→ What is needed
Type out every entry again, character for character.

→ Records provided
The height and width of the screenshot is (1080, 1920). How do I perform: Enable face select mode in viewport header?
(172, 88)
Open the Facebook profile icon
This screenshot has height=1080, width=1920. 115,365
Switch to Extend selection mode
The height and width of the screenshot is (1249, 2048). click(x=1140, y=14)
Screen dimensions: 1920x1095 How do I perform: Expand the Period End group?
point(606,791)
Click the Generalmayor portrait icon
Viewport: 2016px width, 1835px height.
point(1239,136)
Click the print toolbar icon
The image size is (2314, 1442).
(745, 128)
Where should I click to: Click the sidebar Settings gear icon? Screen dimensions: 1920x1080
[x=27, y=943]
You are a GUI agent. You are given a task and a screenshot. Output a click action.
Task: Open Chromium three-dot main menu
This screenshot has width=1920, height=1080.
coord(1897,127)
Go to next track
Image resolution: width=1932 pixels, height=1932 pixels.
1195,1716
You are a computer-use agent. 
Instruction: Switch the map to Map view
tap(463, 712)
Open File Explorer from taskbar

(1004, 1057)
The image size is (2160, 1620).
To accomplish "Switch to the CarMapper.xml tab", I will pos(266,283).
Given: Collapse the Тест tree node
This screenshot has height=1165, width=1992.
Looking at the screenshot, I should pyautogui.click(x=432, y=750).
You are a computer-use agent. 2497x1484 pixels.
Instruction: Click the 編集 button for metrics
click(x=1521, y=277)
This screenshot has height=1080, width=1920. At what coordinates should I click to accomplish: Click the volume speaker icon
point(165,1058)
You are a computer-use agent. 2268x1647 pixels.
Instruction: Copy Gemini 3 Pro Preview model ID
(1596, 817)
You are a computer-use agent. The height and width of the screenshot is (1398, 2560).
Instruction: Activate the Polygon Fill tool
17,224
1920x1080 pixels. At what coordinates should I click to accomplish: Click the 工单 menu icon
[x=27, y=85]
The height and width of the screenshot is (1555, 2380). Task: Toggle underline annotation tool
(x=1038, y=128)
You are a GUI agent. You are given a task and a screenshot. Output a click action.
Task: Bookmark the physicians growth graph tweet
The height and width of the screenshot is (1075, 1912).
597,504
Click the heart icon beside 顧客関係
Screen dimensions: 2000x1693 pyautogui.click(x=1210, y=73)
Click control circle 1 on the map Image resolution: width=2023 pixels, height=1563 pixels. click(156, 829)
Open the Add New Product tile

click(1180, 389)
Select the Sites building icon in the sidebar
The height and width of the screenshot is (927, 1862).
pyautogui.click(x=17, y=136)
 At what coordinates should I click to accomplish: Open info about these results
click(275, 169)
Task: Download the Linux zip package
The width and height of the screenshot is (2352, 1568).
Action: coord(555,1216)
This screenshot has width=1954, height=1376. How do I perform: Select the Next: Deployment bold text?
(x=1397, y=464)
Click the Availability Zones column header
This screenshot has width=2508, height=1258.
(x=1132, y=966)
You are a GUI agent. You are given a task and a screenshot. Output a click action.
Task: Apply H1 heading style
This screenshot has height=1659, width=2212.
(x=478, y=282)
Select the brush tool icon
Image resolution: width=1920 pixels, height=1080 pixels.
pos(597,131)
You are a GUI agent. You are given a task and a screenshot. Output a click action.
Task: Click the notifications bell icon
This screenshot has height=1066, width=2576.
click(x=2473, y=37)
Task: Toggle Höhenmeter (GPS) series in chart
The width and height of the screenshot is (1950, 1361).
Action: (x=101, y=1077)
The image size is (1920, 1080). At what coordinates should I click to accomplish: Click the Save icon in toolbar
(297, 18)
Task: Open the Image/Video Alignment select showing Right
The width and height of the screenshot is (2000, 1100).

→ Written solution
The height and width of the screenshot is (1080, 1920). How do I perform: Enable face select mode in viewport header?
(172, 88)
Open the Facebook profile icon
This screenshot has height=1080, width=1920. 115,365
Switch to Extend selection mode
The height and width of the screenshot is (1249, 2048). click(x=1140, y=14)
Screen dimensions: 1920x1095 How do I perform: Expand the Period End group?
point(606,791)
Click the Generalmayor portrait icon
Viewport: 2016px width, 1835px height.
point(1239,136)
Click the print toolbar icon
The image size is (2314, 1442).
(745, 128)
Where should I click to: Click the sidebar Settings gear icon? Screen dimensions: 1920x1080
[x=27, y=943]
You are a GUI agent. You are given a task and a screenshot. Output a click action.
Task: Open Chromium three-dot main menu
This screenshot has width=1920, height=1080.
coord(1897,127)
Go to next track
Image resolution: width=1932 pixels, height=1932 pixels.
1195,1716
You are a computer-use agent. 
Instruction: Switch the map to Map view
tap(463, 712)
Open File Explorer from taskbar

(1004, 1057)
The image size is (2160, 1620).
To accomplish "Switch to the CarMapper.xml tab", I will pos(266,283).
Given: Collapse the Тест tree node
This screenshot has height=1165, width=1992.
Looking at the screenshot, I should pyautogui.click(x=432, y=750).
You are a computer-use agent. 2497x1484 pixels.
Instruction: Click the 編集 button for metrics
click(x=1521, y=277)
This screenshot has height=1080, width=1920. At what coordinates should I click to accomplish: Click the volume speaker icon
point(165,1058)
You are a computer-use agent. 2268x1647 pixels.
Instruction: Copy Gemini 3 Pro Preview model ID
(1596, 817)
You are a computer-use agent. The height and width of the screenshot is (1398, 2560).
Instruction: Activate the Polygon Fill tool
17,224
1920x1080 pixels. At what coordinates should I click to accomplish: Click the 工单 menu icon
[x=27, y=85]
The height and width of the screenshot is (1555, 2380). Task: Toggle underline annotation tool
(x=1038, y=128)
You are a GUI agent. You are given a task and a screenshot. Output a click action.
Task: Bookmark the physicians growth graph tweet
The height and width of the screenshot is (1075, 1912).
597,504
Click the heart icon beside 顧客関係
Screen dimensions: 2000x1693 pyautogui.click(x=1210, y=73)
Click control circle 1 on the map Image resolution: width=2023 pixels, height=1563 pixels. click(156, 829)
Open the Add New Product tile

click(1180, 389)
Select the Sites building icon in the sidebar
The height and width of the screenshot is (927, 1862).
pyautogui.click(x=17, y=136)
 At what coordinates should I click to accomplish: Open info about these results
click(275, 169)
Task: Download the Linux zip package
The width and height of the screenshot is (2352, 1568).
Action: coord(555,1216)
This screenshot has width=1954, height=1376. How do I perform: Select the Next: Deployment bold text?
(x=1397, y=464)
Click the Availability Zones column header
This screenshot has width=2508, height=1258.
(x=1132, y=966)
You are a GUI agent. You are given a task and a screenshot. Output a click action.
Task: Apply H1 heading style
This screenshot has height=1659, width=2212.
(x=478, y=282)
Select the brush tool icon
Image resolution: width=1920 pixels, height=1080 pixels.
pos(597,131)
You are a GUI agent. You are given a task and a screenshot. Output a click action.
Task: Click the notifications bell icon
This screenshot has height=1066, width=2576.
click(x=2473, y=37)
Task: Toggle Höhenmeter (GPS) series in chart
The width and height of the screenshot is (1950, 1361).
Action: (x=101, y=1077)
The image size is (1920, 1080). At what coordinates should I click to accomplish: Click the Save icon in toolbar
(297, 18)
Task: Open the Image/Video Alignment select showing Right
The width and height of the screenshot is (2000, 1100).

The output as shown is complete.